The Focus Fusion Society › Forums › Innovative Confinement Concepts (ICC) and others › Helion claims commercialisation by 2019 is feasible › Reply To: What can we do with $189 Billion?
fixed your quotes up above
Tulse wrote:
Once you need [em]any[/em] sort of steam-turbine-generator setup, that presumably wipes out almost all the capital savings, right?
Yes, the steam turbine gear, generator, supporting waterworks and the maintenance for it all are the largest portion of the costs of building and operating a current fossil or fission power plant.

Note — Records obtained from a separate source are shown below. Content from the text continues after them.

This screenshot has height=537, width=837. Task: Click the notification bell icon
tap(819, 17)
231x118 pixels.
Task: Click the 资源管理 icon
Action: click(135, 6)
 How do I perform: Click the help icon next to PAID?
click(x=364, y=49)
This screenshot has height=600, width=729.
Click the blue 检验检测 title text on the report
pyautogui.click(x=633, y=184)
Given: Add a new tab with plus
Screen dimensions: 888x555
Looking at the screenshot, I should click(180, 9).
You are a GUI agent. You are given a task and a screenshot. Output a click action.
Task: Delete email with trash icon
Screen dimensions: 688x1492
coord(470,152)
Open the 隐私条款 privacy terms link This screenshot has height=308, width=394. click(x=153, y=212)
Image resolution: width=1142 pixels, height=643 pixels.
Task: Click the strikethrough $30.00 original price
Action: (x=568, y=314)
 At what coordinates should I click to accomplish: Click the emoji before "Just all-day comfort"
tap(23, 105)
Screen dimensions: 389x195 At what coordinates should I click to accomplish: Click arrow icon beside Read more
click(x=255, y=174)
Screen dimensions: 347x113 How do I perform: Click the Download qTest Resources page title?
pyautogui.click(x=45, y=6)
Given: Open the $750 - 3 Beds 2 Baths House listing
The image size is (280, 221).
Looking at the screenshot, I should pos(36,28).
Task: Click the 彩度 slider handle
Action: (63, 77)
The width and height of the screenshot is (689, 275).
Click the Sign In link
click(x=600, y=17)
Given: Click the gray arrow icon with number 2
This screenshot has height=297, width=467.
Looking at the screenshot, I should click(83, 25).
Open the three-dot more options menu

And, as with a fission plant, a D-T fusion plant would also use its neutron output to heat water to create steam to turn turbines to power a generator etc. etc.
This has been regarded as the de facto standard design for fusion reactors as the D-T reaction is the easiest to achieve and ~80% of the energy output of the D-T reaction goes into the neutrons produced.
Tulse wrote: Sure, you might be able to get away with a smaller turbine and generator, but I would think the main cost is the physical plant and gear associated with [em]any[/em] sort of steam generation.
One way around it would be to discount the neutronic output of the D-T reaction as a loss… to only use it for breeding tritium from lithium.
But this would require a high gain factor from the reactor. Let’s say the reactor has an energy gain factor (Q) of ~10… ITER is expected to have a Q of ~10 and the follow-on DEMO project a Q of maybe 25.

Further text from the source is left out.